> What is needed
Without adding anything, give again the lines from the one holding "Viewport: 1445px width, 777px height." through the final line of the records, exactly, with both ends included and pictures dropped.

> The input
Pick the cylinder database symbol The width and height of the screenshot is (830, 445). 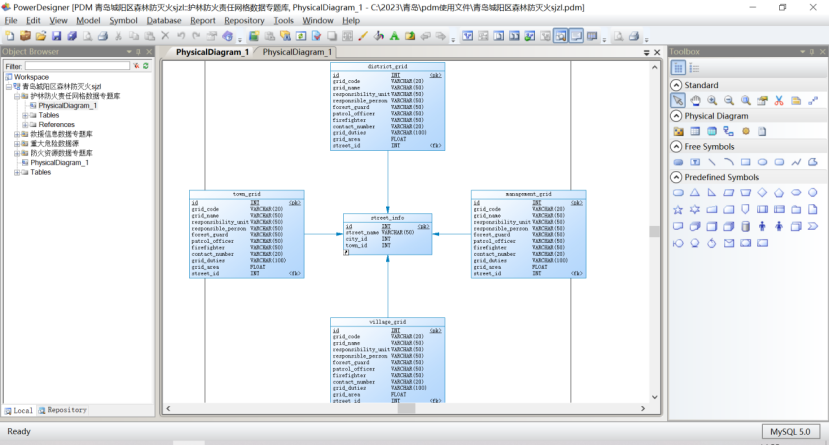tap(745, 225)
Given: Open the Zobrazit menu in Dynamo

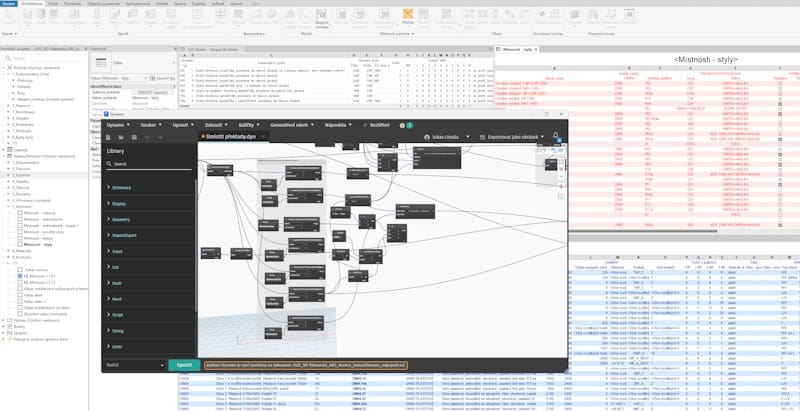Looking at the screenshot, I should (x=215, y=125).
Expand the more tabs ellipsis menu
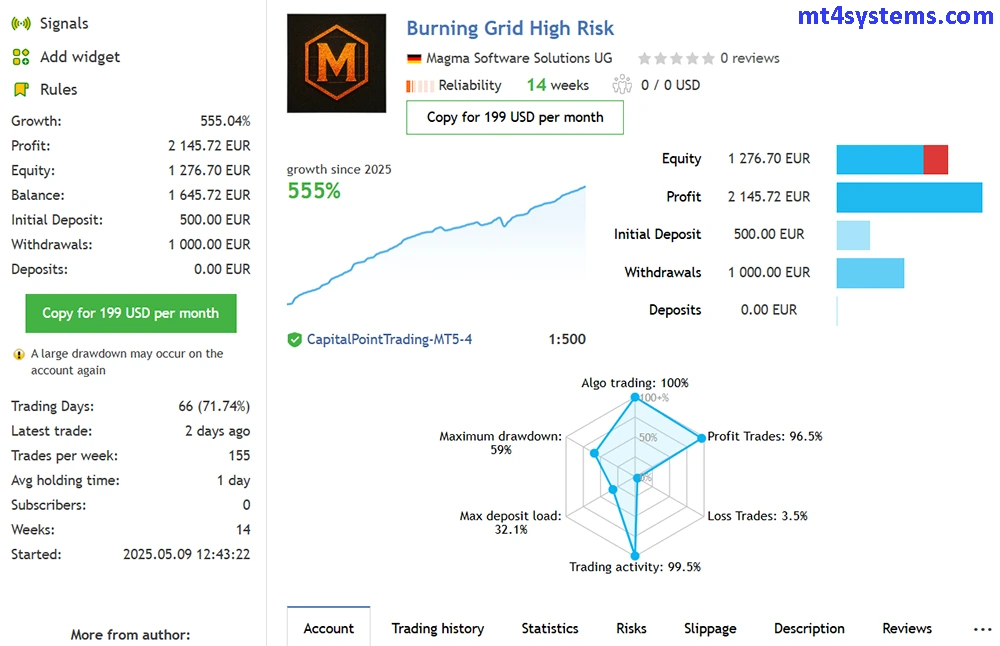 981,629
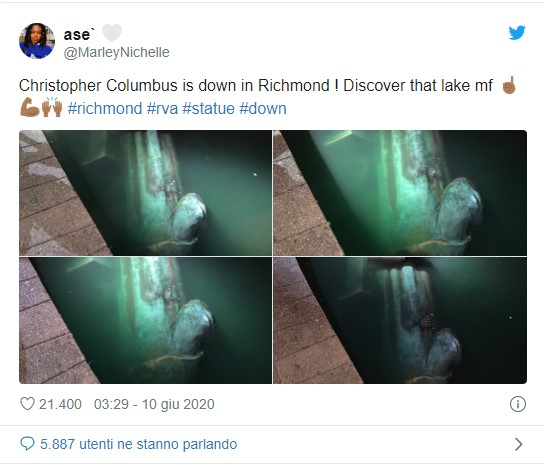Open the @MarleyNichelle handle

coord(116,52)
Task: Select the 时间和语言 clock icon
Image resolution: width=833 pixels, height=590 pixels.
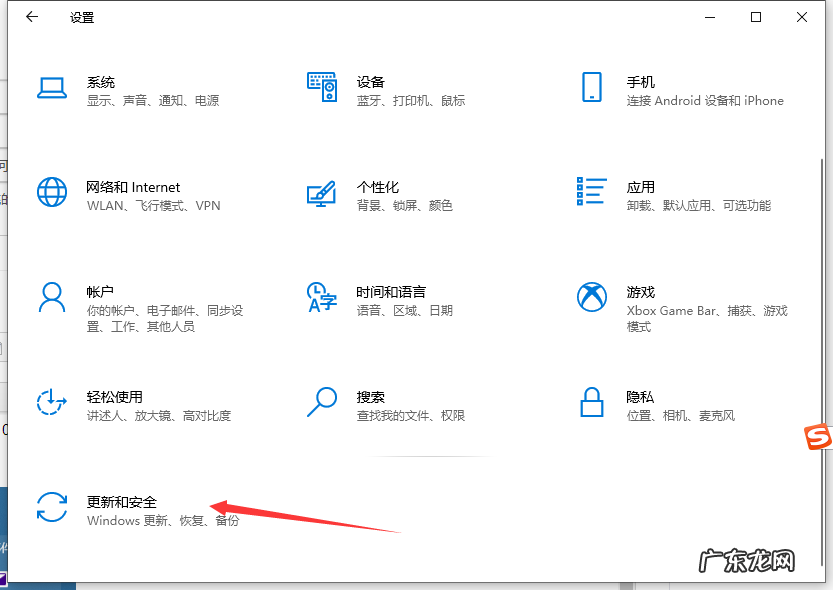Action: (x=322, y=297)
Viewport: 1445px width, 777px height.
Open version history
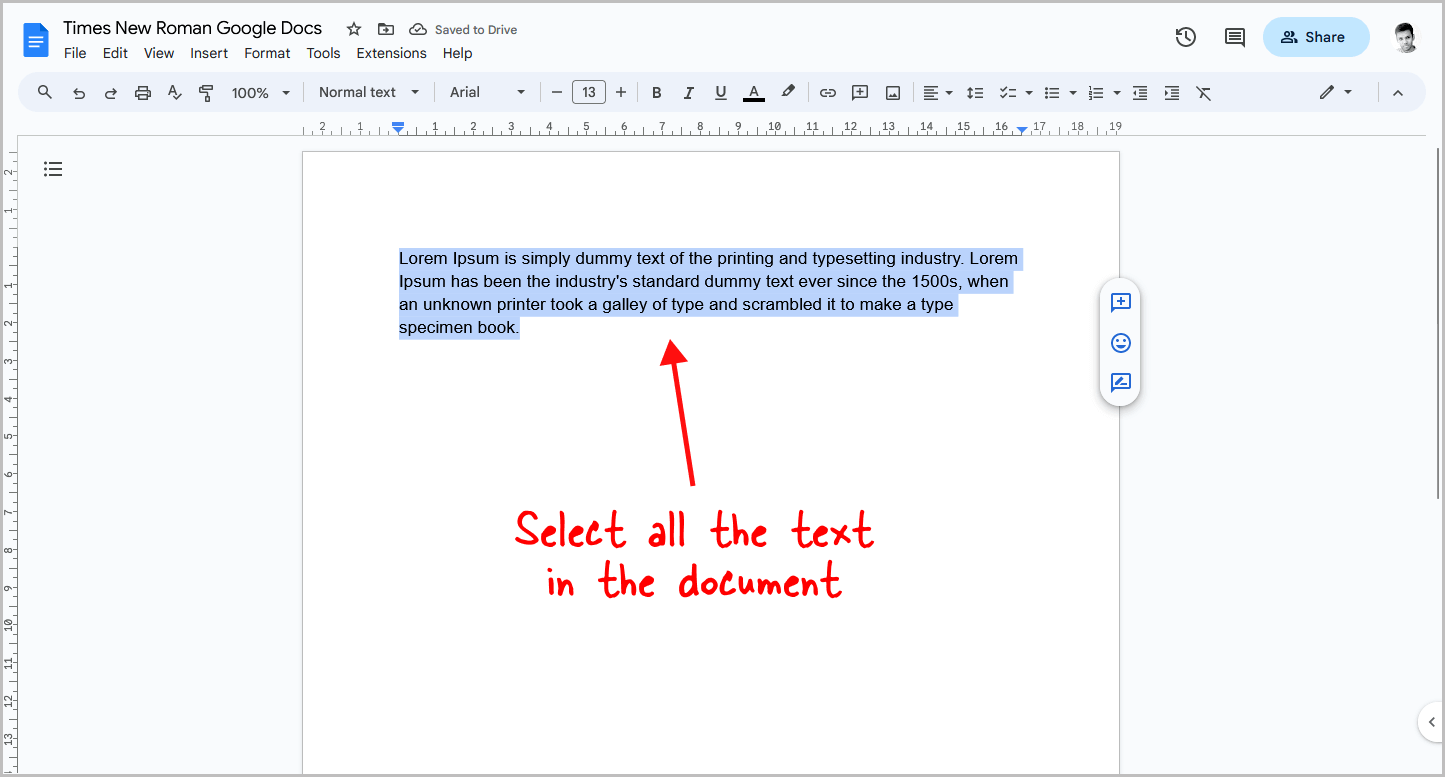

> Exercise response
Viewport: 1445px width, 777px height.
Open version history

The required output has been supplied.